Scientists in Germany have broke the record for the coldest temperature ever measured in a lab.

In a strange experiment that involved dropping a quantum gas and switching a magnetic field on and off to bring its atoms to an almost complete standstill. German physicist achieved the temperature of 38 trillionths of a degree above -273.15 Celsius by dropping magnetized gas 393 feet (120 meters) down a tower.

It is to be noted however that the experiment only managed to achieve this record-breaking temperature for up to 2-seconds. Although simulations showed that it should be possible to maintain this coldest of coldest temperature for up to 17 seconds in a weightless environment, such as onboard the ISS or a satellite.
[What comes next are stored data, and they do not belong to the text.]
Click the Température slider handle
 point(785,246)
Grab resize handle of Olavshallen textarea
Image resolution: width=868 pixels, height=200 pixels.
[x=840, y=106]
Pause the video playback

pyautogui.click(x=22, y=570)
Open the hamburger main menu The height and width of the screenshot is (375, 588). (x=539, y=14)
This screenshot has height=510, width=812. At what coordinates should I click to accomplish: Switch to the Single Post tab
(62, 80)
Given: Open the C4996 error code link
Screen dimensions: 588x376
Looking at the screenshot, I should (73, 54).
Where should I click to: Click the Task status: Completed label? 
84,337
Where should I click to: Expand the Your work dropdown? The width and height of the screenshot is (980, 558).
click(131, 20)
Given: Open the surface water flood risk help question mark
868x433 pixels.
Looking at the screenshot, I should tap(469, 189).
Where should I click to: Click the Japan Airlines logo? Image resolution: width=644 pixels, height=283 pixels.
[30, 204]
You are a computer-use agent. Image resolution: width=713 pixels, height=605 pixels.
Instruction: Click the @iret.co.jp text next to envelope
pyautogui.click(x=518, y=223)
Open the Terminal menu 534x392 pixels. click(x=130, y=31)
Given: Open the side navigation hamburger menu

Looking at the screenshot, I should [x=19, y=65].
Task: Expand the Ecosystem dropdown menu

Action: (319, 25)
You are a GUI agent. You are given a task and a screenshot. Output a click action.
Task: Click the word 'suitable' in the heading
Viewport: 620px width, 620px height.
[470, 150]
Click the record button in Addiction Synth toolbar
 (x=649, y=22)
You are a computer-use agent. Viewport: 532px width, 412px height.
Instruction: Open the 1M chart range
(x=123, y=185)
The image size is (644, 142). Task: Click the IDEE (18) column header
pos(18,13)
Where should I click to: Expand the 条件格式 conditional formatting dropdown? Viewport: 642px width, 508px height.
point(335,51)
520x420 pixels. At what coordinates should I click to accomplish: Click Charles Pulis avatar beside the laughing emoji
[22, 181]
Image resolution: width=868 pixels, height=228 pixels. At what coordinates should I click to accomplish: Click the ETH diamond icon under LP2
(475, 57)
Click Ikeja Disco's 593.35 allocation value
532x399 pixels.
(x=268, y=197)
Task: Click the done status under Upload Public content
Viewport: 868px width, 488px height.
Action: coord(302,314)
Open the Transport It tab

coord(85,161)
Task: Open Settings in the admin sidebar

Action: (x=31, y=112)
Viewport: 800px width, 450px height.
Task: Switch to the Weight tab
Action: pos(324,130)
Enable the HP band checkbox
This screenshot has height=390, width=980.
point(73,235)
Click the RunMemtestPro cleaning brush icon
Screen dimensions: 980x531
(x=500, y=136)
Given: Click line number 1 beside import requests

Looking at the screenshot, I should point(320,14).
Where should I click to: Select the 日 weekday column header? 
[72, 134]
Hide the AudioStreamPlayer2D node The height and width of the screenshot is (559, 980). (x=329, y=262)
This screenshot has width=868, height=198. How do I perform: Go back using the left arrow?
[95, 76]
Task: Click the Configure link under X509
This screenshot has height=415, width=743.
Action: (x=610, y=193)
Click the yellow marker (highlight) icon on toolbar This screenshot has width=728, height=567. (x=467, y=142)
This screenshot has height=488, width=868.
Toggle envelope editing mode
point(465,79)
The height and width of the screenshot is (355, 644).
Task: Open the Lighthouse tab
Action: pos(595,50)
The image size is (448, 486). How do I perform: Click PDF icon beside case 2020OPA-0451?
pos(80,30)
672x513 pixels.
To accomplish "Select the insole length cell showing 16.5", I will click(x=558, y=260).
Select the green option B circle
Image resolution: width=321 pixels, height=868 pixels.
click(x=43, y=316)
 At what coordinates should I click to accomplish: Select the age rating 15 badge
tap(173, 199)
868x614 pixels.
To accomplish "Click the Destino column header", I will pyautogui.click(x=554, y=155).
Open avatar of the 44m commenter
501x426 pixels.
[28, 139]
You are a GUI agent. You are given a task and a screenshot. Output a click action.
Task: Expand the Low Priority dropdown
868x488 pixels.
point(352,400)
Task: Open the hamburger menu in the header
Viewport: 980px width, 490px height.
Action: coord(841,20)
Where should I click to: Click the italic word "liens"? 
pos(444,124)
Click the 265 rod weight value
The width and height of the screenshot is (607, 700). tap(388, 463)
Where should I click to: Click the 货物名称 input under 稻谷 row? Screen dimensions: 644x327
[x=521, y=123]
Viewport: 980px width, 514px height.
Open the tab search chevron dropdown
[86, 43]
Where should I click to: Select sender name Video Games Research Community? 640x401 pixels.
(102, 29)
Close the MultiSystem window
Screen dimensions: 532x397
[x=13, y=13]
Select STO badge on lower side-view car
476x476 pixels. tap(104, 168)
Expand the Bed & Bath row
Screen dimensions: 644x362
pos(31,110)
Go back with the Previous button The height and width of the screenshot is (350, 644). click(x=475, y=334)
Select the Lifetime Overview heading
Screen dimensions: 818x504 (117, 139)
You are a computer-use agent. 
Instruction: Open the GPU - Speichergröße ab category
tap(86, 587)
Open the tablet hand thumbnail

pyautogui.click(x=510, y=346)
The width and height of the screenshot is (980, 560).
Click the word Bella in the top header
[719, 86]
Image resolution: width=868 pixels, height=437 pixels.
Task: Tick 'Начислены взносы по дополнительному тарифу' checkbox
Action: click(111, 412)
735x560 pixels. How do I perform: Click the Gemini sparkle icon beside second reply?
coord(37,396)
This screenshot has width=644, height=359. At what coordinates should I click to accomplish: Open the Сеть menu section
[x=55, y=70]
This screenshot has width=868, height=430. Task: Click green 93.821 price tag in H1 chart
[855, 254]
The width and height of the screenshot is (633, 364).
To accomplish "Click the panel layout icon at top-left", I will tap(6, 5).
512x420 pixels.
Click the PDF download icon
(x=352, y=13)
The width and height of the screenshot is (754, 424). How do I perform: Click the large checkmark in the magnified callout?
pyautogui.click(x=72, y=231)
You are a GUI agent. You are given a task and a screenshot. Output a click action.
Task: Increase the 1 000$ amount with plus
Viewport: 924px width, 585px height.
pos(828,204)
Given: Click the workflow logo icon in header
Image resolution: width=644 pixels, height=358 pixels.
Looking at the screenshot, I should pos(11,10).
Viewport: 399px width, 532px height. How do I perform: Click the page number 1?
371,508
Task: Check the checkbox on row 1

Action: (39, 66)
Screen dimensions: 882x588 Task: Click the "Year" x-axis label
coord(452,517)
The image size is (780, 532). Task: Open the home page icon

Researchers was investigating the quantum properties of a so-called fifth state of matter: Bose-Einstein condensate (BEC), a derivative of gas that exists only under ultra-cold conditions. While in the BEC phase, matter itself begins to behave like one large atom, making it an especially appealing subject for quantum physicists who are interested in the mechanics of subatomic particles.

As per scientific definition 'Temperature' is a measure of molecular vibration – the more a collection of molecules moves, the higher the collective temperature.

In this record-breaking experiment, scientists trapped a cloud of around 100,000 gaseous rubidium atoms in a magnetic field inside a vacuum chamber. Then, they cooled the chamber way down, to around 2 billionths of a degree Celsius above absolute zero, which would have been a world record in itself.

This ultra-cold temperatures achieved is useful in enhancing quantum computers' power as it may help scientists build better quantum computers, says to researchers at MIT.